• WORK INSTRUCTION: From the entries below, pull out each line where "trash" appears.

• MATERIAL FOR THE TASK:
------------------------------------------------------------
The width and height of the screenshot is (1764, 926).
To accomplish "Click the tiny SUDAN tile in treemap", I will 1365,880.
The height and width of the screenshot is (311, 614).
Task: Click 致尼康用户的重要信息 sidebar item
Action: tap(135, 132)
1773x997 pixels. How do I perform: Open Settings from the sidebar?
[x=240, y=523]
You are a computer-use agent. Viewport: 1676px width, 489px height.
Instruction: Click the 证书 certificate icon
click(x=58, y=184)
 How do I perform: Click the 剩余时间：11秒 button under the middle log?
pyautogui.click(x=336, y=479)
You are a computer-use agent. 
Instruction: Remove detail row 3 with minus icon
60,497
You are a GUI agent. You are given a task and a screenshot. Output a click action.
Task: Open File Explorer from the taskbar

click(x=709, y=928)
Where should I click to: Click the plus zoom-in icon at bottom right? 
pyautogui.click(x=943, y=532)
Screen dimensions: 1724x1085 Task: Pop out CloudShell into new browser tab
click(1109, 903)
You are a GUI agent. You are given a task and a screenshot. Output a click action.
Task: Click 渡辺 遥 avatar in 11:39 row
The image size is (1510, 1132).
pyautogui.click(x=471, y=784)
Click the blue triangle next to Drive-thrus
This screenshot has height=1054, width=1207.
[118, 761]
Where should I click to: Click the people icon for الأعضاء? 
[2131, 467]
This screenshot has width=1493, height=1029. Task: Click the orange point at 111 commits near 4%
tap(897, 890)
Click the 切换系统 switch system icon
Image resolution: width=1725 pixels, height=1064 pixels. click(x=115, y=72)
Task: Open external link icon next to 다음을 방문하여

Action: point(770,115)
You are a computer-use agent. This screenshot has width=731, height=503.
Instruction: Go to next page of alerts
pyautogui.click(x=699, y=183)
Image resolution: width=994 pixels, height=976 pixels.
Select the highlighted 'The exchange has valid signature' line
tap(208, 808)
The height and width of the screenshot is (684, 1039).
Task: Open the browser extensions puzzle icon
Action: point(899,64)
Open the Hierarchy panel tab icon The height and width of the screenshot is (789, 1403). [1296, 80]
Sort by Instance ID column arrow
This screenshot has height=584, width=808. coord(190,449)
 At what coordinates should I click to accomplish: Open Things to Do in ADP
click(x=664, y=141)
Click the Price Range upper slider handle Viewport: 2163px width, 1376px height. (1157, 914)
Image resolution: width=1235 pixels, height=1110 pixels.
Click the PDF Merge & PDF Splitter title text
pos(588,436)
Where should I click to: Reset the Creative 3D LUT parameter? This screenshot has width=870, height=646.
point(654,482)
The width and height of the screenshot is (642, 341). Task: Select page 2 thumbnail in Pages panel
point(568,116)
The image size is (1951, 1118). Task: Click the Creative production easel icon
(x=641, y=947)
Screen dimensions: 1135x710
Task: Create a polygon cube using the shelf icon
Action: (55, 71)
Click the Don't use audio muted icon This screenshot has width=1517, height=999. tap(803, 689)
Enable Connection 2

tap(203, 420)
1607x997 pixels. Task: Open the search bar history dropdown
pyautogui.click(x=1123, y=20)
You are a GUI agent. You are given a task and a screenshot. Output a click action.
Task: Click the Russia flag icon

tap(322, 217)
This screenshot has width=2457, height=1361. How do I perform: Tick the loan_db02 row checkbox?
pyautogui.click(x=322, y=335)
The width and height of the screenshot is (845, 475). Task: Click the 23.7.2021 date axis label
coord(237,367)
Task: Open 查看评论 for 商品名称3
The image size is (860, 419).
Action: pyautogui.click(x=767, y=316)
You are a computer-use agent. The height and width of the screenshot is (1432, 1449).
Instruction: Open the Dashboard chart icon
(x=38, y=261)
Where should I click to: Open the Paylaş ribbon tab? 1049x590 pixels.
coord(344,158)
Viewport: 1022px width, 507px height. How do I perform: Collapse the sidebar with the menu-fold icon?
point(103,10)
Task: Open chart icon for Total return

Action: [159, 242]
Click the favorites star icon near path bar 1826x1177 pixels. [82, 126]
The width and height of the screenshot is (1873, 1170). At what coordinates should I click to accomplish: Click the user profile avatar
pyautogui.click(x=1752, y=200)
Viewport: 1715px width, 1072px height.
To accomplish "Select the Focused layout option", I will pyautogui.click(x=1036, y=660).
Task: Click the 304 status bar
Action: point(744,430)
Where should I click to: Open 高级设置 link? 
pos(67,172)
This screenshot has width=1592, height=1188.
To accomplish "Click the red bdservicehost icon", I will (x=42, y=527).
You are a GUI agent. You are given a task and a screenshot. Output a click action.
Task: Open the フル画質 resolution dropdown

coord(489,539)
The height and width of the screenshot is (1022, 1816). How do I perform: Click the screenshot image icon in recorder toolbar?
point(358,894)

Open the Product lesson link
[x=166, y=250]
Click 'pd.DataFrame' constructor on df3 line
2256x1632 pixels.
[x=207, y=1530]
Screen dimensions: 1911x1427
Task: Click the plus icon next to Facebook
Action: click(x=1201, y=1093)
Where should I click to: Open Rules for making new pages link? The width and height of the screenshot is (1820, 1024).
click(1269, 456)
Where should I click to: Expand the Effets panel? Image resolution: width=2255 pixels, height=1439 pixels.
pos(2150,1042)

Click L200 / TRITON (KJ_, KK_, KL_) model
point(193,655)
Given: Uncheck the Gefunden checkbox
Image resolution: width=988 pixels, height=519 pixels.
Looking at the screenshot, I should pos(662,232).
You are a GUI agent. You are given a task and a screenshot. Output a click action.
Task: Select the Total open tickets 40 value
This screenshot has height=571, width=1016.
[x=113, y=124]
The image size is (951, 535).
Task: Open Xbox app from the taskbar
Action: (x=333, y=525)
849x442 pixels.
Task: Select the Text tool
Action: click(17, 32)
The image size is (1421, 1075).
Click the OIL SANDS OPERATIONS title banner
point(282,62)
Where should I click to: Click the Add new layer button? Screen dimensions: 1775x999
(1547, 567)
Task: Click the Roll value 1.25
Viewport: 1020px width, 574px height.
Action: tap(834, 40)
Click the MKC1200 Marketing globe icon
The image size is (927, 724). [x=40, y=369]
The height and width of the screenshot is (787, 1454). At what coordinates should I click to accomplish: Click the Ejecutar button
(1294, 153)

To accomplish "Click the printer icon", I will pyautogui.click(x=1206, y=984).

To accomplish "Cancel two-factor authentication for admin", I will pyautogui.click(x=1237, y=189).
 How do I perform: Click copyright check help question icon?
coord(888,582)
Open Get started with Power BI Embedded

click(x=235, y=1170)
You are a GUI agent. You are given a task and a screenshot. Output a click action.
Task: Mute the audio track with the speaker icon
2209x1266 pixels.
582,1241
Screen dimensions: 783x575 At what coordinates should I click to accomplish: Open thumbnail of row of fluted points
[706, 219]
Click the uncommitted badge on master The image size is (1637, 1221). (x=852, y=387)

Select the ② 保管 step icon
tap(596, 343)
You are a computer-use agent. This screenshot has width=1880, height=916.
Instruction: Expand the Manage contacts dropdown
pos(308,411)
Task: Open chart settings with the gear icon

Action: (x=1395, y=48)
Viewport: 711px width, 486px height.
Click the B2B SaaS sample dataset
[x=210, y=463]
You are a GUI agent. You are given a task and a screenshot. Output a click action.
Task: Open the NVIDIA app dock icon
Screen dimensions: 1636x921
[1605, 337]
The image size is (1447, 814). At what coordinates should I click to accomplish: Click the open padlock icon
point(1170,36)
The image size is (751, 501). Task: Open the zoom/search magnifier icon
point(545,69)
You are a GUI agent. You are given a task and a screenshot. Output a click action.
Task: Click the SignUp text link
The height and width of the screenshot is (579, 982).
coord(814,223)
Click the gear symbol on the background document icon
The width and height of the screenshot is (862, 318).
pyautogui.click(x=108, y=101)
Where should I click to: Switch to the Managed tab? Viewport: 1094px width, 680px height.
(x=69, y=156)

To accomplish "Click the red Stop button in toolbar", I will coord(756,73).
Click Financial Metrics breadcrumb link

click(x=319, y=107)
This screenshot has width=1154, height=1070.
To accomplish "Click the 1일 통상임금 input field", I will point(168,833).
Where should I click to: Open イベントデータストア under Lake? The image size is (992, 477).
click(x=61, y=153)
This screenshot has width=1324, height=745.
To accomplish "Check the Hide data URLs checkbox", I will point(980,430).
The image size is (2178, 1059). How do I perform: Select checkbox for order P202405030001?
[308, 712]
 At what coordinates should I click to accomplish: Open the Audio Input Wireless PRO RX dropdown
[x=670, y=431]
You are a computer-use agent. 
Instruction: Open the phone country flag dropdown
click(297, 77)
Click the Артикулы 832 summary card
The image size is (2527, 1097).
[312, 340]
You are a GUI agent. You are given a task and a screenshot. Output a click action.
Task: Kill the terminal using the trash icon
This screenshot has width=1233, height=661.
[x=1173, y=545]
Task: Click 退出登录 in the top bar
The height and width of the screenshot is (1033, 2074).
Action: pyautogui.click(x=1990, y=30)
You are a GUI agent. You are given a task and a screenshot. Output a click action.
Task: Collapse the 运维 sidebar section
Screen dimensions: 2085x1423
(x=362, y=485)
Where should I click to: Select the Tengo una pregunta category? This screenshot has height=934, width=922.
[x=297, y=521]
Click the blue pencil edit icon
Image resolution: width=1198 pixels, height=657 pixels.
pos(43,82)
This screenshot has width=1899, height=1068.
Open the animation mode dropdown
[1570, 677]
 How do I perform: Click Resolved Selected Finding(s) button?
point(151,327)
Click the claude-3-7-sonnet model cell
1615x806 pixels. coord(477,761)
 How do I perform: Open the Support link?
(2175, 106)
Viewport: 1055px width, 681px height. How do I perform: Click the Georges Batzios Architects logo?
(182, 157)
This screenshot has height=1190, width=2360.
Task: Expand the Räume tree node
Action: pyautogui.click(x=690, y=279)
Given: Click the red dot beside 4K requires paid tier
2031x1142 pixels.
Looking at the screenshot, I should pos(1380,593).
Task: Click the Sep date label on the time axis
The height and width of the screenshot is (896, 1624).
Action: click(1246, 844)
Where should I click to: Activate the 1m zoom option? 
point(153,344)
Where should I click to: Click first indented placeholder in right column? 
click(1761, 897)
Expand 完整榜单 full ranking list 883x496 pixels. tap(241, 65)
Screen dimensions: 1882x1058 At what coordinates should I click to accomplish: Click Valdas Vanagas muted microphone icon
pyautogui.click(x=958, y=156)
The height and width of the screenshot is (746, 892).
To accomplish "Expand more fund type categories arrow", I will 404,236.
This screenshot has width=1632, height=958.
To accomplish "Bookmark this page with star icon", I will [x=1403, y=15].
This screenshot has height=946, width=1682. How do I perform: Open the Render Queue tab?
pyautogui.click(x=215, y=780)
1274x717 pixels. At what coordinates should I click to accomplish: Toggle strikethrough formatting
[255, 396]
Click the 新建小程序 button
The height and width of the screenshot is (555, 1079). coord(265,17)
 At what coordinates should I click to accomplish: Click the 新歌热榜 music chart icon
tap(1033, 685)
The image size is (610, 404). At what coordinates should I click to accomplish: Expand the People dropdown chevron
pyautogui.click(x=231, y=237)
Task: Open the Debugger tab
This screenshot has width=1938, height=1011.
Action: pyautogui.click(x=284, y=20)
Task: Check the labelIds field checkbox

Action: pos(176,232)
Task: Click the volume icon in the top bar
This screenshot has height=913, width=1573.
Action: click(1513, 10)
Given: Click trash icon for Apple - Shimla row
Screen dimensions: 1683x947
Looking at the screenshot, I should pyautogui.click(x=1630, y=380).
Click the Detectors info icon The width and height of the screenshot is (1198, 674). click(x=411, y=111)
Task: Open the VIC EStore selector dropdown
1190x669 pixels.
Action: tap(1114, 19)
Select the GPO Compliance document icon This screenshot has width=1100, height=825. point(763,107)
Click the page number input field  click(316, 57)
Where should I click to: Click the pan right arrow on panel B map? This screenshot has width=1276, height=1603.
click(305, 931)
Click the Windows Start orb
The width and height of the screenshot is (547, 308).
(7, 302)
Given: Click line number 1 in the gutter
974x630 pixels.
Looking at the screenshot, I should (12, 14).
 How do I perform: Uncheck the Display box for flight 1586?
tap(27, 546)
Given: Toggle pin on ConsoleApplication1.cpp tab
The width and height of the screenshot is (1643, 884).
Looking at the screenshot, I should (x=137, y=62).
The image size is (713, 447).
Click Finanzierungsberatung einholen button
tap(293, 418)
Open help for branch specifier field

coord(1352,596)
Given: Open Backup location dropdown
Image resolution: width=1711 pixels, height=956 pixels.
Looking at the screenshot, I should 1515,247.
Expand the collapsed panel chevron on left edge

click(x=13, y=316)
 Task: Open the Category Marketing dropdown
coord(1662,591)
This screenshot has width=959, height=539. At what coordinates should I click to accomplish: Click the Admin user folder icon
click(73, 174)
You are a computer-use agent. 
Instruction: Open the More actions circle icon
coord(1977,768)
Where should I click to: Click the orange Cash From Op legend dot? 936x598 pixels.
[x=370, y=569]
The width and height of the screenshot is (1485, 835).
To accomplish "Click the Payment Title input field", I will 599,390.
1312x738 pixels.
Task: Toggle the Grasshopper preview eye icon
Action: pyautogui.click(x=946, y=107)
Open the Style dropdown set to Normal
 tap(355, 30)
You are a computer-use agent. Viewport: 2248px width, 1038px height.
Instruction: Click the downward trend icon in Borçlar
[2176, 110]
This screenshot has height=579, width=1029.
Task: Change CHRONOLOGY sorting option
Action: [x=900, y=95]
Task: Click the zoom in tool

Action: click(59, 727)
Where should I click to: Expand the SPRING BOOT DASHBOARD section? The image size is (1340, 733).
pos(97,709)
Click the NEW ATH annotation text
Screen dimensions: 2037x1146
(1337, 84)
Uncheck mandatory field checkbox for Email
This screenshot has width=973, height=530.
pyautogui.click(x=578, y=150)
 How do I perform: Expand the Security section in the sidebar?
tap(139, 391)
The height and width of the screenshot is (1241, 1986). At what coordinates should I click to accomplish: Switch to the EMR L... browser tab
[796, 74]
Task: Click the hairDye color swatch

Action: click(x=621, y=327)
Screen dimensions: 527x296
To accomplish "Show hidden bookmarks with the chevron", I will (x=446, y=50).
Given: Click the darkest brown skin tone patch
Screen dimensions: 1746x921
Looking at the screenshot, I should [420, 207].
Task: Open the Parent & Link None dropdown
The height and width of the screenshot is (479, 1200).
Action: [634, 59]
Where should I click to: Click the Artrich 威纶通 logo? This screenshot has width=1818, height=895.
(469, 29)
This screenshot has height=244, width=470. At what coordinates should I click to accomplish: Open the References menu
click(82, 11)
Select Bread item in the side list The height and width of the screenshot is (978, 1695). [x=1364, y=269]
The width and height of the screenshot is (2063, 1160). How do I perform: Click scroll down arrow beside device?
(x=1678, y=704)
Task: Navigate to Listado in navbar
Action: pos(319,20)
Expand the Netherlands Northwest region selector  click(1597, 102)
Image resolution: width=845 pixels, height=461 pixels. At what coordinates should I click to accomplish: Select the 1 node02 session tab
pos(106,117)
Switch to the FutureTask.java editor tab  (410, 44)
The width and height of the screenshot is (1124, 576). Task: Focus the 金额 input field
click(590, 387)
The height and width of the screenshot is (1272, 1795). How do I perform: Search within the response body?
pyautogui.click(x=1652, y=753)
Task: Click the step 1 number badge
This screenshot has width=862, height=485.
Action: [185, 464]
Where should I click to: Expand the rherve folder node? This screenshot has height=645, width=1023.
------------------------------------------------------------
• THE COMPLETED TASK:
Task: Kill the terminal using the trash icon
Given: Click trash icon for Apple - Shimla row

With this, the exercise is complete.